Objectifs>
1. Selon le passage sur Baldur's Gate III, qu'est-ce que les Flagelleurs Mentaux ont laissé dans la tête du personnage ?
2. Énumérez les catégories de choix que le passage sur Baldur's Gate III mentionne pour la création du personnage.

Passage du document>
On ne doit pas juger un livre à sa couverture, nous répète-t-on depuis notre plus tendre enfance. Très bien. Mais peut-on déjà présumer des forces d'un RPG à son créateur de personnage ? Ce passage obligé procure en tout cas un certain sentiment d'ivresse. Au-delà du simple plaisir de pouvoir se confectionner un avatar sans rien laisser au hasard en termes d'apparence (même si les visages et d'autres éléments restent prédéterminés), on entrevoit une profondeur et une rejouabilité hors-norme pour ce Baldur's Gate III. Autant de choix côté races, classes, backgrounds et compétences - et encore, cet accès anticipé en manque -, entre les mains de Larian, cela aura forcément des répercussions, nombreuses, en jeu. Une bonne vingtaine d'heures et des dizaines d'expérimentations plus tard, invitant des sorts, parchemins, artefacts et spécialisations à l'équation, c'est avec un sourire satisfait qu'on réalise qu'on ne s'est pas trompé.

Illithid une fois

Mais que nous réserve ce retour à Féérune près de cent ans après le revers essuyé par Jon Irenicus ? D'abord, une course contre la montre. Contre LA MORT. Votre personnage se trouve captif d'un Nautitloïde, vaisseau volant ressemblant à une conque, qui semble voué à s'écraser. L'accident, que vous pensiez pouvoir éviter en guerroyant aux côtés de Lae'zel, une Githyanki pas très souriante, se produit et vous laisse seul(e) sur le sable, les yeux dans l'eau. Avec un gros mal de crâne. Celui-ci n'est pas une conséquence de l'atterrissage, brutal. Les Flagelleurs Mentaux qui tenaient le bâtiment vous ont, comme à d'autres malheureux prisonniers, laissé en souvenir un ver dans la tête. Celui-ci finira par vous transformer en l'un des leurs - même si le processus est autrement plus lent qu'escompté.

Extrait source>
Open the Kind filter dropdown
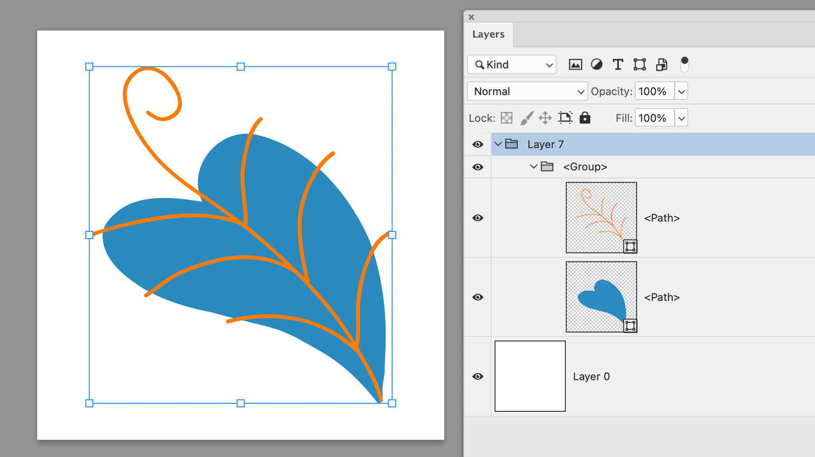The height and width of the screenshot is (457, 815). coord(511,64)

Réponses ci-dessous>
1. Un ver.

2. Races, classes, backgrounds, compétences